Très active dans le domaine de l’étuvage du riz depuis 2006, Mme Ouédraogo déplore la disparition de leur présidente ayant entraîné la fermeture du centre. Par la suite, les étuveuses ont repris leurs travaux de façon timide : « Nos activités ont ralenti depuis que nous avons perdu la présidente et il y a les crédits de 2015 que nous n’arrivons pas à rembourser mais si le gouvernement accepte de nous tendre la main, nous reprendrons de plus belle ».

L’ONG Oxfam au secours 

Oxfam est l’un des partenaires techniques et financiers de l’Union nationale des étuveuses de riz (UNERIZ) dont l’union de Bagré est membre. Le centre d’étuvage de riz de Bagré est le deuxième centre qu’Oxfam a construit après celui de Niassan en 2010. Le centre de Bagré a bénéficié par la suite d’un magasin de stockage de 200 tonnes ainsi que d’équipements modernes d’étuvage. Selon le responsable de la formulation et de la coordination de la mise en œuvre et du suivi-évaluation des projets de moyens d’existence durable de Oxfam au Burkina , Karime Séré, l’ONG accompagne les unions de femmes étuveuses de riz présentes sur toutes les principales plaines rizicoles du Burkina à savoir Bama, Banzon, Bagré, Niassan, Dandé, Louda, Douna, Mogtédo, Boulbi, Founzan, Zoungou depuis 2008 . Elle a accompagné la structuration des femmes étuveuses en union nationale en 2010. Dès lors, l’UNERIZ est devenue l’un de ses partenaires principaux d’intervention dans la filière au Burkina. «Nous avons contribué au renforcement des capacités techniques et organisationnelles des femmes étuveuses de riz, à l’amélioration de leur conditions de travail à travers la construction des centres d’étuvage et leur équipement avec du matériel moderne d’étuvage ; nous avons aussi contribué à  faciliter leur accès au crédit à travers des fonds de garantie placés auprès des institutions financières et à favoriser leur accès aux marchés institutionnels de la SONAGESS et du ministère de l’Éducation nationale et de l’Alphabétisation (MENA), grâce aux actions de plaidoyer ; ce qui a permis de faire connaître du grand public le riz local en général et le riz étuvé en particulier, entre autres appuis»,  a révélé  M. Séré.
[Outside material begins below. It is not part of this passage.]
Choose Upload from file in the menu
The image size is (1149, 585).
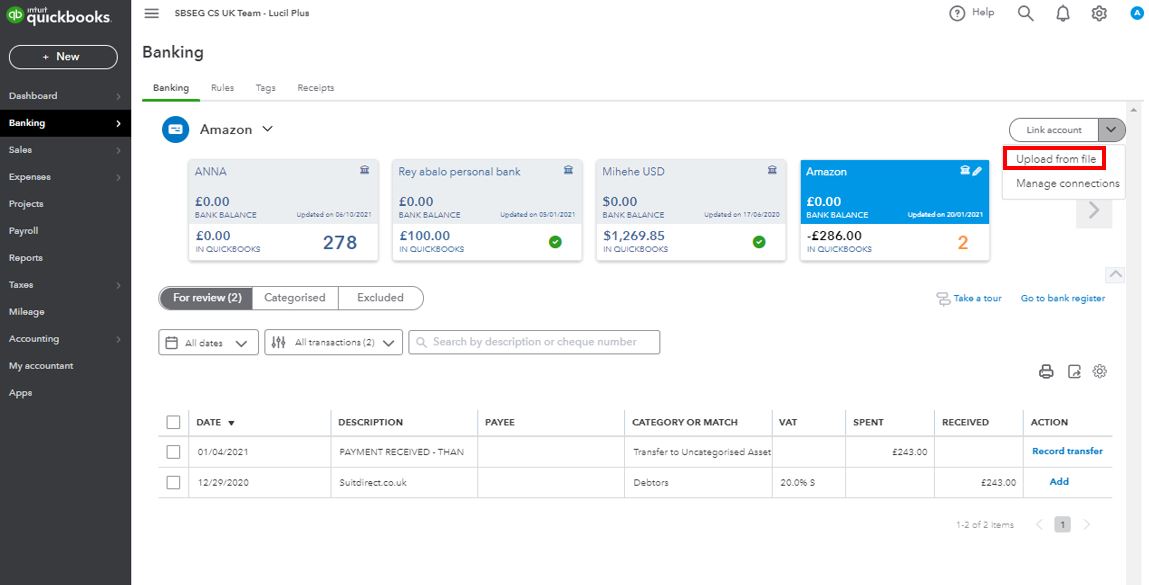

Celui-ci déplore le fait que certaines femmes de l’Union de Bagré refusent de travailler sous prétexte qu’elles ne savent pas où la défunte présidente aurait mis l’argent. De ce fait, Karime Séré lance un cri du cœur pour que les femmes surpassent leur différend pour se réorganiser afin de sauver le centre et d’assurer sa survie.